Ich muss in meiner jetzigen Aufgabe immer Studienreisen organisieren. Ich bin in verschiedenen Gremien drin und regelmäßig bin ich für das Programm zuständig. Früher habe ich die thematisch organisiert. Heute mache ich es konsequent mit der Suche nach interessanten Personen, die uns weiterhelfen. Menschen brauchen Gegenüber, Reibung. Wir lernen von anderen. Eine Gemeinde ist ein Ort, wo Du interessante Personen treffen kannst. Gegenüber. Menschen, die andern standhalten und echte Spiegel sein können. 

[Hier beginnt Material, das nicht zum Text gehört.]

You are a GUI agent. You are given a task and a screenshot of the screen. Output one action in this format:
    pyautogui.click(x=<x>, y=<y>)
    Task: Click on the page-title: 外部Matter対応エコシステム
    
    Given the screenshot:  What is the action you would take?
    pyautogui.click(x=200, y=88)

Freiwilligenengagement konsequent im Mittelpunkt

Mein vorletzter Punkt: Das ganze Unternehmen hier hat ehrenamtlich begonnen, wird im Wesentlichen von Ehrenamtlichen betrieben und wird irgendwann – sollte es enden – auch ehrenamtlich zuende gehen. Deshalb investieren wir soviel Energie wie möglich in das konsequente Freiwilligenengagement. Kirchengemeinden wünsche ich mir als Freiwilligenagenturen vor Ort. Dort kann ich mit meinen Fähigkeiten und Interessen einbringen für andere und für das Wohl der Gemeinschaft vor Ort. Und wenn Kirchengemeinden das noch nicht so richtig sind, dann – lasst es uns werden.

Humor

Zu guter Letzt. Es gibt so unendlich viele Gründe, als Christinnen und Christen heiter durchs Leben zu gehen. Herzhaft zu lachen, am lautesten über mich selbst und meine Marotten und Unzulänglichkeiten. Lasst uns mit allem von mir aus sparsam und haushälterisch umsichtig umgehen – aber niemals mit dem Humor und mit dem Lachen. Das brauchen wir, das braucht die Welt.

Ich danke Ihnen. Alles Gute und Gottes Segen für Ihr Jahr 2023.